What is going on with coelacanths? The first dorsal fin is a typically fishy rayed structure yet the second is fleshy and lobed. Considering that tetrapod limbs are derived lobed fins and the anal fin is also lobate this makes coelacanths hexapedes of a sort. It is baffling how the nickname “Old Fourlegs” got attached to a creature with such bizarrely arrayed and numerous appendages.
Coelacanths can’t really be said to have “legs” or even proper limbs. Tetrapod limbs are defined as having mobile wrists, ankles and digits (Shubin et al. 2006) whereas coelacanth lobed fins are made out of a series of metapterygia with radials on the anterior and posterior margins (see above). The Devonian coelacanth Shoshonia had pectoral fins with some traits more typical of early tetrapodomorphs than extant coelacanths, most notably by having pronounced asymmetry (Friedman et al. 2007). This indicates that coelacanth lobe fins became less limb-like during their evolution and Friedman et al. (2007) argue that the extant fishes most likely to give insight into early tetrapod limbs are basal actinopterygians such as bichir and sturgeon. Thus extant coelacanths should not be viewed as evolutionarily stagnant and the nickname “Old Fourlegs” somehow manages to be even more wrong.

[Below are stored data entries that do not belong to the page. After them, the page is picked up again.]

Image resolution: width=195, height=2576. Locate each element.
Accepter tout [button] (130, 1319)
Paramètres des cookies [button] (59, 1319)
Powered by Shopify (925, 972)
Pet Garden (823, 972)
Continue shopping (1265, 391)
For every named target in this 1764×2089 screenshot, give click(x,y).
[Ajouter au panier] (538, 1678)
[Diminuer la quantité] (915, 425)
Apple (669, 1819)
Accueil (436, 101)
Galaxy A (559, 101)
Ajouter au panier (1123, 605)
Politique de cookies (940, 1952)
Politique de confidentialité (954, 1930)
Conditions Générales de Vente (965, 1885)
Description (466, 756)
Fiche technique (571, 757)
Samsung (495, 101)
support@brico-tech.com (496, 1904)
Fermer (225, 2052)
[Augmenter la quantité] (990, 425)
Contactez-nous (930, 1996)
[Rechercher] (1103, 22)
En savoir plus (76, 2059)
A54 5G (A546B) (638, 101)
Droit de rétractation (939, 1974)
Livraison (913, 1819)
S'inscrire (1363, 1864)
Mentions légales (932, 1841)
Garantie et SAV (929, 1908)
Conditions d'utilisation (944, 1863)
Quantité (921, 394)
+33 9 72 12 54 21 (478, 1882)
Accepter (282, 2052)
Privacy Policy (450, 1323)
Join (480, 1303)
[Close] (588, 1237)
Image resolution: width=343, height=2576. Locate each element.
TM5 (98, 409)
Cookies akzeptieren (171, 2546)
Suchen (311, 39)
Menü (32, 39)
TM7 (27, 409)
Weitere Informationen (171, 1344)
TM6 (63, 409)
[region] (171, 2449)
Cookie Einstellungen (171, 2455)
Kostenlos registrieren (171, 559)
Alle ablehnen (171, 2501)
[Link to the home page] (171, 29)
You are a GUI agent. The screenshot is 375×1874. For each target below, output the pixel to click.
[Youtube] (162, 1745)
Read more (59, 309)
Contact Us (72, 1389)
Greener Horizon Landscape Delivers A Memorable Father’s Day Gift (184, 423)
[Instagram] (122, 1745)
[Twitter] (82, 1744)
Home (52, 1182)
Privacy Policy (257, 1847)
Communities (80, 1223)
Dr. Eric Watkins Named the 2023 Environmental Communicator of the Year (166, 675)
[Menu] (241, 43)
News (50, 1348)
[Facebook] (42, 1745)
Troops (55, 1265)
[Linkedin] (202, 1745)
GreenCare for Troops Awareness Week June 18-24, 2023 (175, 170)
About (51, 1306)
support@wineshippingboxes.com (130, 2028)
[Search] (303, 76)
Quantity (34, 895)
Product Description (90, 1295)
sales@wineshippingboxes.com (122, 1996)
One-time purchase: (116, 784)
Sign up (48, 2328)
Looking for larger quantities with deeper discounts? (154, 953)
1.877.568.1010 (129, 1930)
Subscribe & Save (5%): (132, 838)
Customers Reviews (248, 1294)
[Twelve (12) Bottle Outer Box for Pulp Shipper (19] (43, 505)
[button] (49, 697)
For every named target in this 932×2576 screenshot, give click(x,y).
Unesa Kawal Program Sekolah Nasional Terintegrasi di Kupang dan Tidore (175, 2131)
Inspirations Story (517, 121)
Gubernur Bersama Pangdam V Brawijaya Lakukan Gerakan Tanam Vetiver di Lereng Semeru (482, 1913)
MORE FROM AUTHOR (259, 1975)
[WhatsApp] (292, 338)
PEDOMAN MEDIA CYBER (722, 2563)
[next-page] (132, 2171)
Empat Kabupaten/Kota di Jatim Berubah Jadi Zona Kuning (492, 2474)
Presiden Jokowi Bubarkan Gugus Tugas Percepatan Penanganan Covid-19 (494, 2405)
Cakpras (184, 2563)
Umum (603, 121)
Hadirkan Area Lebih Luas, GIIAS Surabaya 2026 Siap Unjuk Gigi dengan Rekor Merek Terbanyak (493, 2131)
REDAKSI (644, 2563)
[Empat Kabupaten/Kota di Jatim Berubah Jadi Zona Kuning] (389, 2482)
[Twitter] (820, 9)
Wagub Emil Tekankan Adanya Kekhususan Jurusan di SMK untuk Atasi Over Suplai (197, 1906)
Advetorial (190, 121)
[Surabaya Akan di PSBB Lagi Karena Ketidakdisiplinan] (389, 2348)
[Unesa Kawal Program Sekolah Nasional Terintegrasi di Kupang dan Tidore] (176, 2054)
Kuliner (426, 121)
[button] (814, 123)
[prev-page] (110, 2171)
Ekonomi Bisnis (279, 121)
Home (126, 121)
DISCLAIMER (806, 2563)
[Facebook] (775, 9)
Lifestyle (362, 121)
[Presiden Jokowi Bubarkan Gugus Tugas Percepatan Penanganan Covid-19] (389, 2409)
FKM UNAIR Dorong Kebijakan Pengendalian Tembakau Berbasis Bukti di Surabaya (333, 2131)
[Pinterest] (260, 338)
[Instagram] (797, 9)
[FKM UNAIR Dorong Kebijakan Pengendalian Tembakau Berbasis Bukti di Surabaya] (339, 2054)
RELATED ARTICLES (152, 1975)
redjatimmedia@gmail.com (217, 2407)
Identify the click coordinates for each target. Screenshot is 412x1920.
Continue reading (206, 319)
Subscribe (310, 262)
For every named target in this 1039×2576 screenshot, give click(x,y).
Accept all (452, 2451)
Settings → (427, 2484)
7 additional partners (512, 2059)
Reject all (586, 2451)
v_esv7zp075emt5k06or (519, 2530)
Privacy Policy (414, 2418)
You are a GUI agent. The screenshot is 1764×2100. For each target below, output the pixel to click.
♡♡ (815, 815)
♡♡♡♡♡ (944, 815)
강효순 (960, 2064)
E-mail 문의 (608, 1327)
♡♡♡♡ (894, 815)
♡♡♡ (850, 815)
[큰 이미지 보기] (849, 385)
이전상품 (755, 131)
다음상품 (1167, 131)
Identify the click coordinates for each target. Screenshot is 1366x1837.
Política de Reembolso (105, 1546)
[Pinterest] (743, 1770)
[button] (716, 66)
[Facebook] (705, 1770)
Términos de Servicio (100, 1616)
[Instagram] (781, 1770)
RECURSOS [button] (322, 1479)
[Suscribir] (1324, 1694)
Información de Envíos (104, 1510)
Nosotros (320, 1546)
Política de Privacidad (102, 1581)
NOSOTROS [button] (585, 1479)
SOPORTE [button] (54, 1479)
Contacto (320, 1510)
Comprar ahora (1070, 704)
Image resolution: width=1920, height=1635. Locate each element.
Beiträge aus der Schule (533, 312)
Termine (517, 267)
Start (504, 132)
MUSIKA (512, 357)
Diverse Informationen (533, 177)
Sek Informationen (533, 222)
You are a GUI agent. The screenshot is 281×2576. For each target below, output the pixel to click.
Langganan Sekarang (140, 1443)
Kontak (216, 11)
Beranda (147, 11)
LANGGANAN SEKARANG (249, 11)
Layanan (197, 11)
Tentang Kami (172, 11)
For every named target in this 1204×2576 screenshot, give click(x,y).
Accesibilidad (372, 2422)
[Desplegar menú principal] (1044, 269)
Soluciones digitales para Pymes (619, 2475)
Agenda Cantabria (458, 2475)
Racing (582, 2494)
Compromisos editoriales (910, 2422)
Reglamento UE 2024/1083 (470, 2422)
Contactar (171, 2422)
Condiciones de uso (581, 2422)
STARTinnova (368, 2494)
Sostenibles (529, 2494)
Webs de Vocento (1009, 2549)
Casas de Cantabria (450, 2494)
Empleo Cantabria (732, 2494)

The medial second dorsal and anal fins of Latimeria are “practically identical” and mirror one another (Forey 1998). These lobed medial fins exhibit skeletal, muscular and innervational similarities with the paired lobed fins (Ahlberg 1992 – citing Millot and Anthony 1958) and all the lobed fins appear capable of considerable rotation (Forey 1998). Judging by videos it appears that the medial lobed fins beat in sync whereas the pectoral and pelvic pair does not. The medial lobed fins particularly resemble the pelvic fins and the basal plate supporting the former appears very similar to the pelvis of the latter rotated 90 degrees (Ahlberg 1992). Ahlberg (1992) suggested that the lobed median fins came into being through a switch in gene expression although noted more fossils and evidence from development and genetics would be needed. Unfortunately so far as I can tell this topic has yet to be explored further.
The caudal fin of coelacanths is normally interpreted as a three-part structure (Forey 1998) however in the description of the Jurassic coelacanth Parnaibaia maranhaoensis Yabumoto (2008) interprets it as being composed of a third dorsal, second anal fin and a proper caudal. Third dorsals and second anals are not without precedent (e.g. cod) however the degree of disparity between fins that coelacanths display certainly is. Perhaps the medial lobed fins of coelacanths aren’t true dorsal or anal fins at all but totally novel replications of the pelvic fins. Alternately it could be possible that coelacanths had ancestors with a superfluous number of medial fins or that the caudal fin split into three parts for some reason; either way it seems likely that something very very strange is happening to coelacanths genetically and developmentally.
Ahlberg, P. E. (1992). Coelacanth Fins and Evolution. Nature 358, 459. Available.
Forey, P. L. (1998). History of the Coelacanth Fishes. Natural History Museum: London.
Friedman, M. (2007). First discovery of a primitive coelacanth fin fills a major gap in the evolution of lobed fins and limbs. Evolution & Development 9(4), 329-337. Available.
Millot, J. & Anthony, J. (1958-1965) Anatomy de Latimeria chalumnae. Vol. I-II. Paris.
Shubin, N. H. et al. (2006). The pectoral ﬁn of Tiktaalik roseae and the origin of the tetrapod limb. Nature 440 (6), 764-771. Available.
Yabumoto, Y. (2008). A new Mesozoic coelacanth from Brazil (Sarcopterygii, Actinistia). Paleontological Research 12(4), 329-343. Available.